**WHAT THE TASK REQUIRES**
Every line below that contains the word "entry" must be copied.

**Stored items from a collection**
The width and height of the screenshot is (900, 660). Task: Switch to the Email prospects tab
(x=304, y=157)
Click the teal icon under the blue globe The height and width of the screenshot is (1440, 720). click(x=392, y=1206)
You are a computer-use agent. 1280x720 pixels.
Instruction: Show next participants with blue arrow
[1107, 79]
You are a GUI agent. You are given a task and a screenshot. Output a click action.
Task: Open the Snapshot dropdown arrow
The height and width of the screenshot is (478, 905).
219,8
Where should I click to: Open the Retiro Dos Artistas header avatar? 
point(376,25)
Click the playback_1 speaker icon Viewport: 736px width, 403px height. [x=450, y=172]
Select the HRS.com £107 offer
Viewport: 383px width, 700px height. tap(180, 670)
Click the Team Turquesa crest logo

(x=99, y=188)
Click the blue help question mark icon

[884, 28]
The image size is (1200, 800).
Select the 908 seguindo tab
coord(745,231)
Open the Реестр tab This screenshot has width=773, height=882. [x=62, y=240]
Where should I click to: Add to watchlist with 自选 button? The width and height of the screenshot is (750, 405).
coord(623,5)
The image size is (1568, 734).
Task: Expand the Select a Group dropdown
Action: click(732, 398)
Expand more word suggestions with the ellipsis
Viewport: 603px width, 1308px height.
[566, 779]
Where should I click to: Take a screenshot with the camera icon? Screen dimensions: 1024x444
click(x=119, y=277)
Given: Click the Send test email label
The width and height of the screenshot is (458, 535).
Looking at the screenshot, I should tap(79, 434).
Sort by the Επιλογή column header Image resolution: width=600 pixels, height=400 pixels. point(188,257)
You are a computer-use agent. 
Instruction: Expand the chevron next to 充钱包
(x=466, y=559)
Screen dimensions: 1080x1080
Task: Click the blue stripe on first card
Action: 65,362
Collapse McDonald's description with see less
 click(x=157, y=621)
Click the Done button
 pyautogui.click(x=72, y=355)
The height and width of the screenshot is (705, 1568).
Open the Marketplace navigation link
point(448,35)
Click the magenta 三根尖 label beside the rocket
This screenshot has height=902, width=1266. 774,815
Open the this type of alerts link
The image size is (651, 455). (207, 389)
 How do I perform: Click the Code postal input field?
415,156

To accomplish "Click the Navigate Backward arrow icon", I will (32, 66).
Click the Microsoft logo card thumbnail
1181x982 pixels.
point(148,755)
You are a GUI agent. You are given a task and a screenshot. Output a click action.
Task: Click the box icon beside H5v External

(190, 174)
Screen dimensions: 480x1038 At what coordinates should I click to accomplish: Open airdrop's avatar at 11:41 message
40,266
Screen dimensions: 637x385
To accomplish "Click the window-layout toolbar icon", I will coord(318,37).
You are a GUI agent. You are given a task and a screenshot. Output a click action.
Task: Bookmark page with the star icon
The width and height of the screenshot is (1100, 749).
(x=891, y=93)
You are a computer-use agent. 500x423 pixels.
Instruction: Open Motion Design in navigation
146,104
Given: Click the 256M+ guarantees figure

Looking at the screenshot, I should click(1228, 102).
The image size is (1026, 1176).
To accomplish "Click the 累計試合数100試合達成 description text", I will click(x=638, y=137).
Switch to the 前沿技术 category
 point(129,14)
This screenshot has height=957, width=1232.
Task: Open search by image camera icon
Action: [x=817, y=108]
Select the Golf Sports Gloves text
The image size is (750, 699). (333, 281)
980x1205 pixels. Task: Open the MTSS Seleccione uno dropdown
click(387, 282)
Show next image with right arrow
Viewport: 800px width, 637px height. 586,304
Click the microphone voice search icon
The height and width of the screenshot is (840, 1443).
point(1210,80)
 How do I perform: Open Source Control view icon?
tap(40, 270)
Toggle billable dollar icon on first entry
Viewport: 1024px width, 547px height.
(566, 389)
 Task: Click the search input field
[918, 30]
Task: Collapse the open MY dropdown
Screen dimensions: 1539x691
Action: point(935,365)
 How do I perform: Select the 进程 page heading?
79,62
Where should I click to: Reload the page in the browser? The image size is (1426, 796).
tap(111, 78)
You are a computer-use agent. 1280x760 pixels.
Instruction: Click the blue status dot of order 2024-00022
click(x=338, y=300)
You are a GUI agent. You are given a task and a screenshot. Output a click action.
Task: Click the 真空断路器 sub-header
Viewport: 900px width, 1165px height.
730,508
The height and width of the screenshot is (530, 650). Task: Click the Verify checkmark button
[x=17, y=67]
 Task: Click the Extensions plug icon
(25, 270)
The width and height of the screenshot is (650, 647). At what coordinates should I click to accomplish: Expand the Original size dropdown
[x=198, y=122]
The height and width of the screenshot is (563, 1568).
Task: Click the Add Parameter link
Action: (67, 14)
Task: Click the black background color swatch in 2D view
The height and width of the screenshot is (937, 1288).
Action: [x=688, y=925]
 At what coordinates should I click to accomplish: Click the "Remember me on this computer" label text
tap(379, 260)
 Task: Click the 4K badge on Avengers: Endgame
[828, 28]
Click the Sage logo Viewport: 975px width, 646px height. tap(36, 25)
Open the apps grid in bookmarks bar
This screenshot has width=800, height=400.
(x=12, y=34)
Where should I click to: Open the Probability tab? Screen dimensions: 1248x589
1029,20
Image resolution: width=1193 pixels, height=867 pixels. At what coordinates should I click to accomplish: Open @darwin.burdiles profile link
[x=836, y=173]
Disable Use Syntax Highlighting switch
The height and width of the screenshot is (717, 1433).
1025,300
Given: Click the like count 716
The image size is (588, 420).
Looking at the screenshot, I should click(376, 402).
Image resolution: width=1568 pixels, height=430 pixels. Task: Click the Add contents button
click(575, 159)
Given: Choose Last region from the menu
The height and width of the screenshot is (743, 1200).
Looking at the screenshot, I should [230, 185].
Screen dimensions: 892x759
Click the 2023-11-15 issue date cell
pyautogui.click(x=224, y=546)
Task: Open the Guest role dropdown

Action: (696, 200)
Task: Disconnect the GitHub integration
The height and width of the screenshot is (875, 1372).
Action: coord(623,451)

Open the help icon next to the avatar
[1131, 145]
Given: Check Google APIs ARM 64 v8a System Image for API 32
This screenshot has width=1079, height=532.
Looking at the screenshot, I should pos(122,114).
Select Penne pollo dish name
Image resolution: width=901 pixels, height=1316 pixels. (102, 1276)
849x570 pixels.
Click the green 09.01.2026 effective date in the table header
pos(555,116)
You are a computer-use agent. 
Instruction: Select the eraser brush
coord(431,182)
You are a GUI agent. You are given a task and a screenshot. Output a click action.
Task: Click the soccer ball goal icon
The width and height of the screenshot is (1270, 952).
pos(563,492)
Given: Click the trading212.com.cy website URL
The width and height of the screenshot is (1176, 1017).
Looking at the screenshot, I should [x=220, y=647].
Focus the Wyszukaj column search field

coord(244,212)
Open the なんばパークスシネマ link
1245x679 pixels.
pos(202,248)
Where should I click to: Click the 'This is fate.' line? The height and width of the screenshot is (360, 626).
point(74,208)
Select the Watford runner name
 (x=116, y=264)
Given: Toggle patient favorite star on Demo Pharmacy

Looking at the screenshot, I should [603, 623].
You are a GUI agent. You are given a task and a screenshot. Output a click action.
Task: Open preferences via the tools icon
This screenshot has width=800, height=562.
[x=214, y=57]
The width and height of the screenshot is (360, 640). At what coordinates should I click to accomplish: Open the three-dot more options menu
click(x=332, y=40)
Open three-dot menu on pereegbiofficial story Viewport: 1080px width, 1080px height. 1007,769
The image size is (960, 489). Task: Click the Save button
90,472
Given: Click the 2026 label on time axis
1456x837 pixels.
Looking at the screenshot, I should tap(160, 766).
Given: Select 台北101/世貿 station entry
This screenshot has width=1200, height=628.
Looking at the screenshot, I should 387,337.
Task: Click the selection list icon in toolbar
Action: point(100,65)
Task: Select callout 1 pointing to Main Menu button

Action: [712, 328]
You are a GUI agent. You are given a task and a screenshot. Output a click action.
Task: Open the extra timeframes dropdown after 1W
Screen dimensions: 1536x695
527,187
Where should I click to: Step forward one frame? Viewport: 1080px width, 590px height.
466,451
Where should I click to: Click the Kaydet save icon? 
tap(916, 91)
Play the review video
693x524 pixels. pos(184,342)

**RESPONSE BELOW**
Toggle billable dollar icon on first entry
Given: Select 台北101/世貿 station entry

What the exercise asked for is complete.